The department comprises the departments of Mathematics, English, Economics, Physics and Chemistry. Mathematics is taught in the first two years of the engineering course. Students are taught English under the programme of ESP (English for Special Purpose).

==Training and placement department==
This department is the apex body of the institute. Many companies are coming to participate in the campus recruitment program. Few of them are mass recruiters. LnT, TCS, Vedanta, Capgemini, Cognizant, IBM, Infosys, HCL etc. are few of the companies recruiting engineers from this institute.

==Admissions==
Admissions conform to the regulations laid down by Biju Patnaik University of Technology, the technical university of the state of Orissa. The seats are filled up through counseling of Joint Entrance Examination (O-JEE), JEE-Main (Joint entrance examination).

==Lateral entry==
Students who have cleared diploma with minimum 60% mark in the corresponding subject are eligible for this scheme. They are enrolled directly into the third semester of the engineering courses.

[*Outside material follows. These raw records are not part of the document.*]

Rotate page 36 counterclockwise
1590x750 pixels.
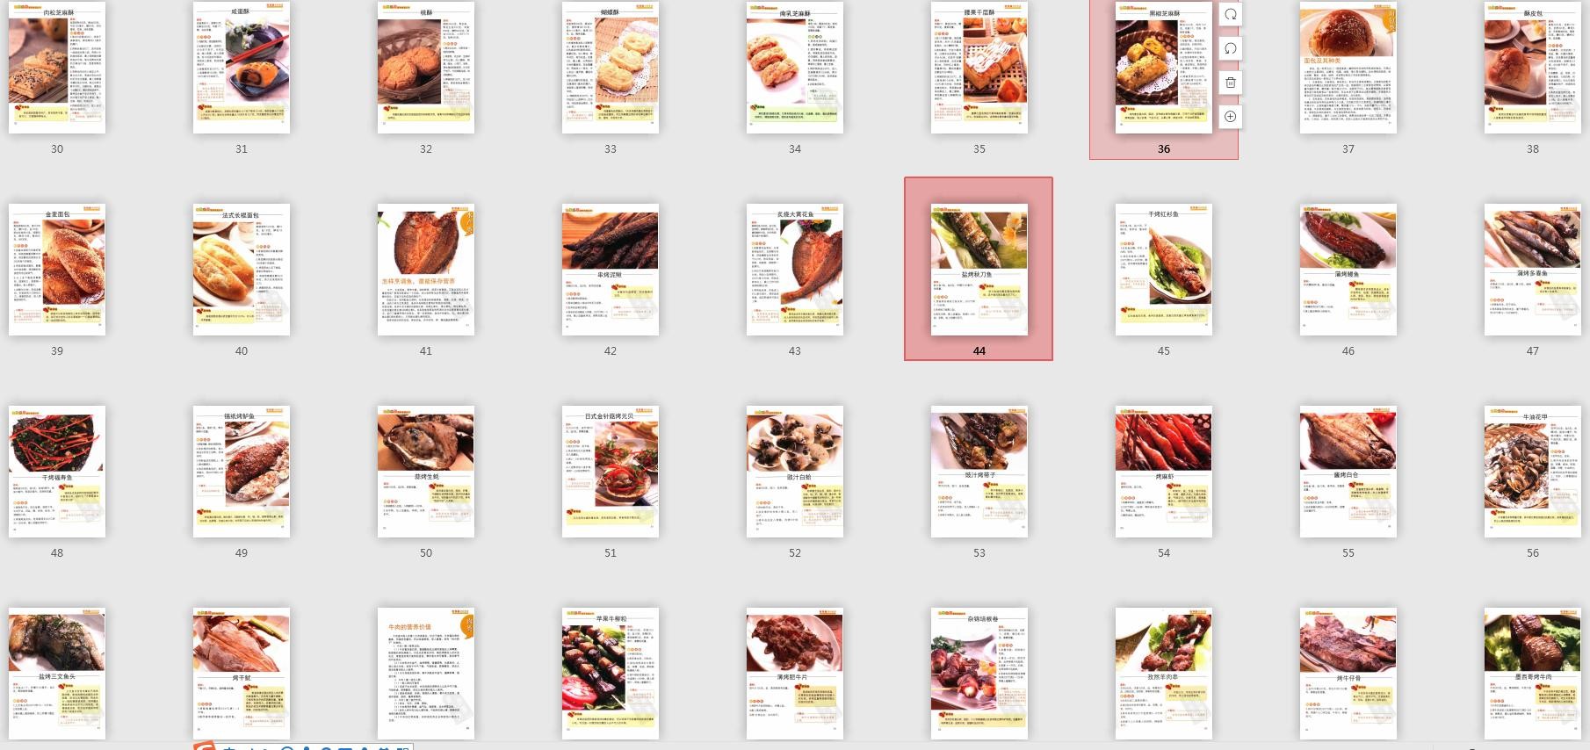coord(1231,48)
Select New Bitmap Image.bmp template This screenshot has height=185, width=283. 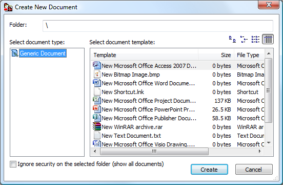click(131, 75)
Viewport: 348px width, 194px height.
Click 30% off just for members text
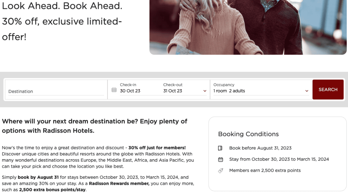click(x=158, y=147)
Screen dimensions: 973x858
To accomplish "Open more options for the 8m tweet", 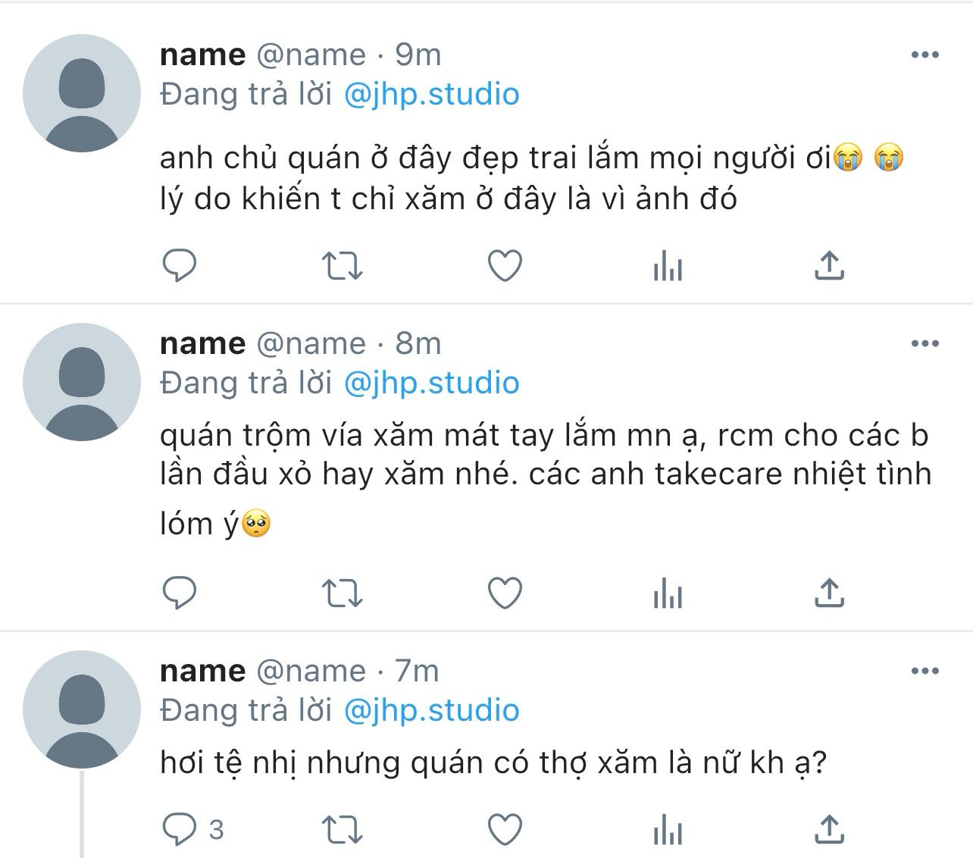I will tap(925, 343).
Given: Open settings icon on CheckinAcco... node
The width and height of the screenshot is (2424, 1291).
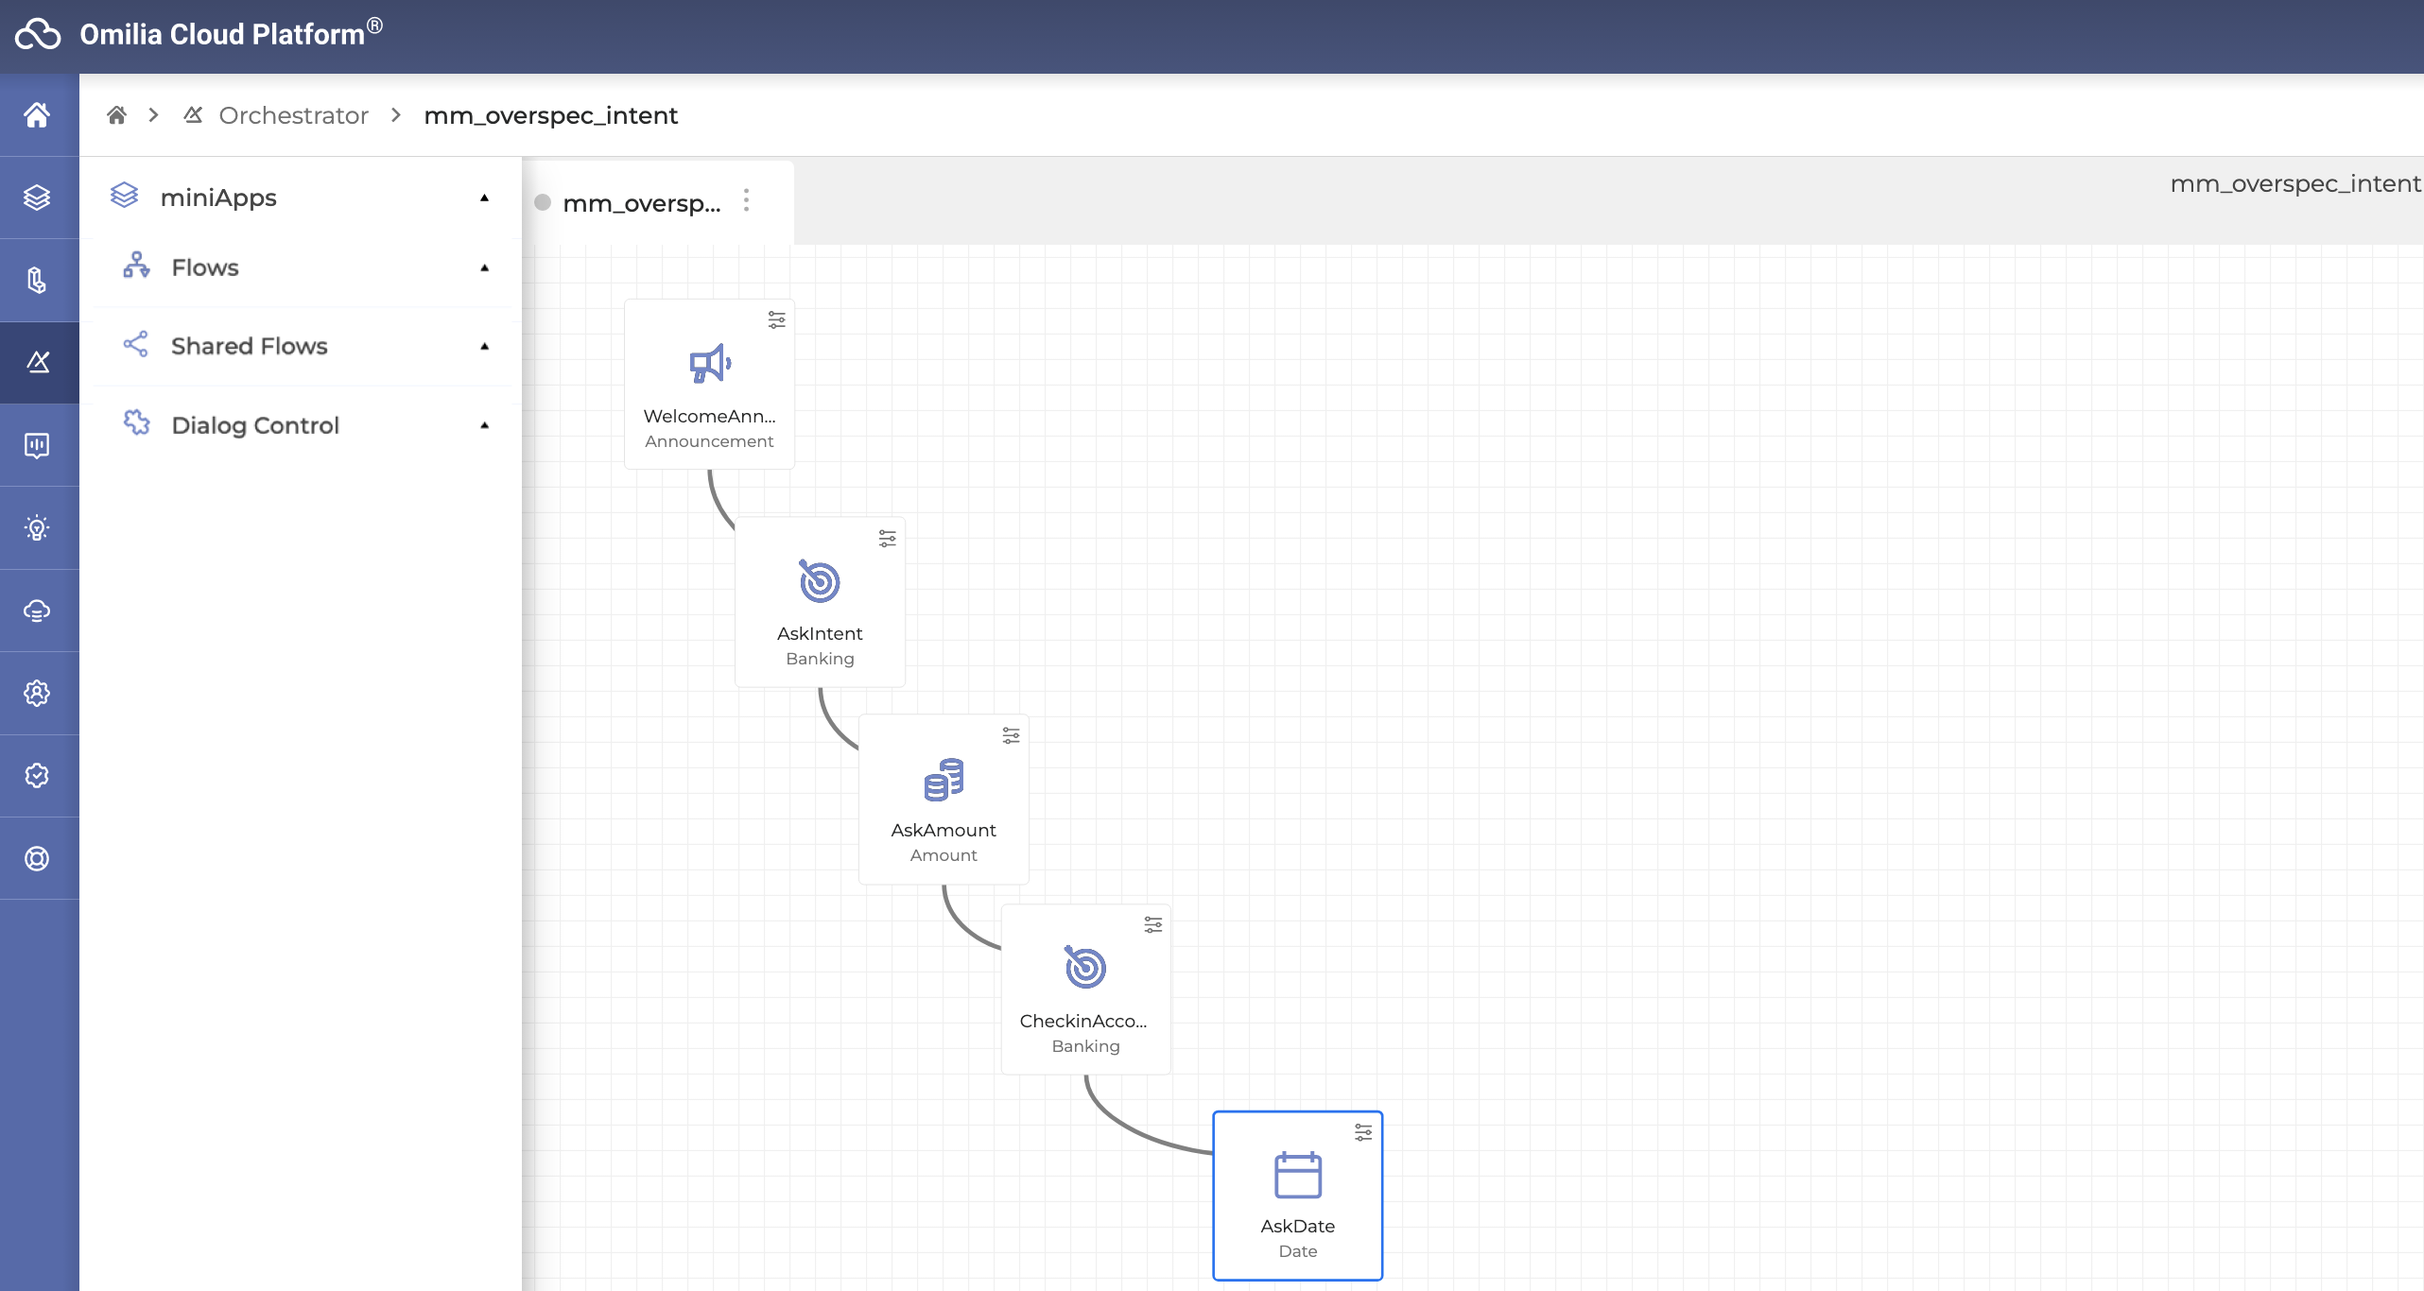Looking at the screenshot, I should tap(1152, 924).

It is mandatory for all candidates to appear in the Joint Entrance Examination conducted by Biju Patnaik University of Technology, Rourkela or All India Engineering Entrance Examination conducted by Central Board of Secondary Education, Ministry of Human Resource Development, New Delhi or Joint Entrance Examination conducted by Orissa Private Engineering College Association to get a seat either through counselling.

==Facilities==
- Dr. Sudhanshu Mohan Central Library has subscriptions to national and international journals. It subscribes to DELNET through which the students and faculty get access to more than 200 libraries across India and abroad.
- Rajlaxmi Memorial Health Centre provides health care facilities to the students and staff of the institute and renders services to the local villagers.
- Hiranya Kumar Research and Development Centre - centre for R&D.
- There are separate hostels for both boys and girls.
- Rajlaxmi Memorial Health Centre provides medical facilities to meet the needs of the students and staff pertaining to minor ailments. This dispensary also looks after the medical problems of the nearby villagers. The college organizes medical camps in the campus as well as outside the campus.
- The college has more than 50 buses which pick up the students from different corners of the city.
- Student Activity Centre - a 3,000-seat auditorium which hosts fests and events. It is the largest auditorium in the state.
- The sports complex holds many field events like cricket, volleyball, and hockey. Ranji match is also being played between teams of various states of the country. The area of the sports complex is around 3 acres. The inter college sports meet is organised in the sports complex every year and games like cricket, basketball and volleyball is organised every year attracting students from other engineering colleges of the country including IIT and NIT. Eminent cricketers like Pragyan Ojha, Debashish Mohanty and many others are invited to inaugurate the meet and distribute prizes among the winners. The basketball court, badminton and tennis courts are inside the Student Activity Center.

==Centre of management studies==
The center of management studies is a part of Orissa engineering college that offers MBA degrees to the students taking admission into it through Common Admission Test. The center is located in front of the sports complex inside the campus. The classrooms have ample space and accommodate many students. All the classrooms are air-conditioned and well-furnished. It has separate lecture theaters and conference halls to create a fine environment to study the management subjects.

== Location ==
Orissa Engineering College is situated at the Sundarpada Jatni road in the outskirts of Bhubaneswar. The institute is spread over 58 acre

==Student interaction programs==
There are two main student interaction programs. One is the tech-fest called Zazen, and other is cultural fest called Zephyr.

- Zazen is the technical festival of the college. This is a three-day meet attracting a large number of students every year, and they host a series of functions funded by different clubs.
- Zephyr is a three-day event and mostly social. There are bands that present with musical concerts and fashion parades.